[Opening Study text section]

ML-Based Classification of “Informative” and “Noninformative” Genes.

(A) Numbers of “noninformative” genes (y axis) in root and shoot tissues at different iterations (x axis) when using the PSOL-based RF classification model.

(B) AUC scores using the PSOL-based RF classification model to classify positive samples (known stress-related genes) and negative samples (“noninformative” genes) in root and shoot tissues at different iteration times.

(C) Influence of the size of the positive samples on the PSOL-based RF classification model.

Distinct Expression Characteristics of “Informative” and “Noninformative” Genes

The number of “informative” and “noninformative” genes varied greatly across the 12 stress expression data sets, which reflected different response patterns of the transcriptomes under different stresses and in different tissues (Figure 2A; Supplemental Data Set 2). Under salt stress, 13,244 and 11,331 “informative” genes were identified in roots and shoots, respectively, which is consistent with the transcriptome in roots possibly being able to respond earlier and more dramatically than the transcriptome in shoots (Jia et al., 2002; Kilian et al., 2007). Under drought stress, there were fewer “informative” genes than under salt stress, 7407 and 3391 genes in roots and shoots within 24 h, respectively, which is consistent with the experimental design: In salt treatment, the plants were grown under high salinity (150 mM NaCl); in drought treatment, the plants were first stressed by 15-min dry air stream until 10% loss of fresh weight and then transferred to the climate chamber under normal condition (Kilian et al., 2007). The heat and genotoxic stress data sets contained the smallest number of stress-related candidate genes, most likely because a smaller proportion of genes in the genome were influenced by heat and genotoxic stresses than by salt, drought, cold, or wound stress (Kilian et al., 2007).

Figure 2.

Different Expression Characteristics of “Informative” and “Noninformative” Genes.

(A) Number of “informative” and “noninformative” genes under the six studied stress conditions and two tissues.

(B) Distributions of the CV of “informative” and “noninformative” genes in the cold (root) experiment.

(C) Distributions of the fold change of “informative” and “noninformative” genes in the cold (root) experiment.

(D) Distributions of the z-scores of “informative” and “noninformative” genes at the six time points in the cold (root) experiment.

[Closing Study text section]
[Opening Information provided section]

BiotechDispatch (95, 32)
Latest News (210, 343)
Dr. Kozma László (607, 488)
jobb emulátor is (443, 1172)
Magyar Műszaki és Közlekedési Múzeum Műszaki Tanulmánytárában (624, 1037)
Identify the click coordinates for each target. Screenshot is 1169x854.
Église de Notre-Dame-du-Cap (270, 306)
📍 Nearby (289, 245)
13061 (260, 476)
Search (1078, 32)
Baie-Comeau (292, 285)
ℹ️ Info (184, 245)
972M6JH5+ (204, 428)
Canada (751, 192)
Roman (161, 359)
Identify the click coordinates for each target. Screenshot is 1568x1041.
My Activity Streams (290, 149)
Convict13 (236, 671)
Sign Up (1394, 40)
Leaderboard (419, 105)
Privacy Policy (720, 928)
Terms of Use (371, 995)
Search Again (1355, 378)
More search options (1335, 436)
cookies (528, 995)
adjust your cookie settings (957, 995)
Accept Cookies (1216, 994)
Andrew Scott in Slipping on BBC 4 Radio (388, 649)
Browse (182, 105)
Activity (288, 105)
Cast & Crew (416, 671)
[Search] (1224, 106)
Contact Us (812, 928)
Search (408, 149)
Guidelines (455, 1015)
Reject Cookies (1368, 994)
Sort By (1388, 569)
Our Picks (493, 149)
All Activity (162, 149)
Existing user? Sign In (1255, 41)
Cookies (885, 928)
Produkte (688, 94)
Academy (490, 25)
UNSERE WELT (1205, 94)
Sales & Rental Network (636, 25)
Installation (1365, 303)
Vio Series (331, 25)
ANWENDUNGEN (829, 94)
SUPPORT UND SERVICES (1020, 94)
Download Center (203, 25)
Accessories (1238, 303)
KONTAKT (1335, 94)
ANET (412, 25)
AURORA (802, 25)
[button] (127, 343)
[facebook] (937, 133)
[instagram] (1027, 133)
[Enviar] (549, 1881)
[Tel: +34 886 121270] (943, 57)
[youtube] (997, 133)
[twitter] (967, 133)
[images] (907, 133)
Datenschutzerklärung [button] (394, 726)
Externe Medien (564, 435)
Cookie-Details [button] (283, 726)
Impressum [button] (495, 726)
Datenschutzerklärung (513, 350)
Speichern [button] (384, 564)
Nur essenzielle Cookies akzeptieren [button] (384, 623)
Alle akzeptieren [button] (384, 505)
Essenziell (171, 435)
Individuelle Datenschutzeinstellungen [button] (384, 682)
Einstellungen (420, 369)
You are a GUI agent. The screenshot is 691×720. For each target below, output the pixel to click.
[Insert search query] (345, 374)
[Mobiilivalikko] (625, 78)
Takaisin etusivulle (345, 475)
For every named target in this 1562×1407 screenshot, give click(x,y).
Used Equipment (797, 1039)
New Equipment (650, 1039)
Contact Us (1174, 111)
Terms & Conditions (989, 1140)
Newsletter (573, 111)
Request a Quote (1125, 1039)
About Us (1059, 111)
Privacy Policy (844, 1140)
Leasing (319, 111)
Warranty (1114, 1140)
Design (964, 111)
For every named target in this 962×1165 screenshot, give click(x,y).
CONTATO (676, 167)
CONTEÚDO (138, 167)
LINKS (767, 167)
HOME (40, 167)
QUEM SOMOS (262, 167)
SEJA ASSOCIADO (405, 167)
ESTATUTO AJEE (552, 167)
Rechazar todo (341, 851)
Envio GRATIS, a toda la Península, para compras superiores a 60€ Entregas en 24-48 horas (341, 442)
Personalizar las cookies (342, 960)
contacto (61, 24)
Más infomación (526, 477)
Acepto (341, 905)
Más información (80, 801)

[Closing Information provided section]

**Task requirements:**
1) Summarize the text on informative and noninformative genes in two sentences.
2) Rewrite the paragraph of the text on informative and noninformative genes that begins "The number of “informative” and “noninformative” genes varied greatly" as a bulleted list that keeps its main facts.
3) According to the text on informative and noninformative genes, at what salinity were the plants grown in the salt treatment?

**Answers by item number:**
1) The numbers of “informative” and “noninformative” genes varied greatly across the 12 stress expression data sets, reflecting different transcriptome responses under different stresses and in different tissues. Salt stress gave 13,244 “informative” genes in roots and 11,331 in shoots, drought stress gave fewer (7407 and 3391), and the heat and genotoxic stress data sets contained the smallest number of stress-related candidate genes.

2)
- The numbers of “informative” and “noninformative” genes varied greatly across the 12 stress expression data sets. This reflects different transcriptome responses under different stresses and in different tissues.
- Under salt stress, 13,244 “informative” genes were found in roots and 11,331 in shoots. This is consistent with roots possibly responding earlier and more dramatically than shoots.
- Under drought stress, there were fewer “informative” genes than under salt stress: 7407 in roots and 3391 in shoots within 24 h. This matches the experimental design:
  - Salt-treated plants were grown under 150 mM NaCl.
  - Drought-treated plants were stressed by a 15-min dry air stream until 10% loss of fresh weight and then returned to normal conditions.
- The heat and genotoxic stress data sets had the fewest stress-related candidate genes. This is most likely because these stresses influenced a smaller proportion of the genome than salt, drought, cold, or wound stress.

3) 150 mM NaCl.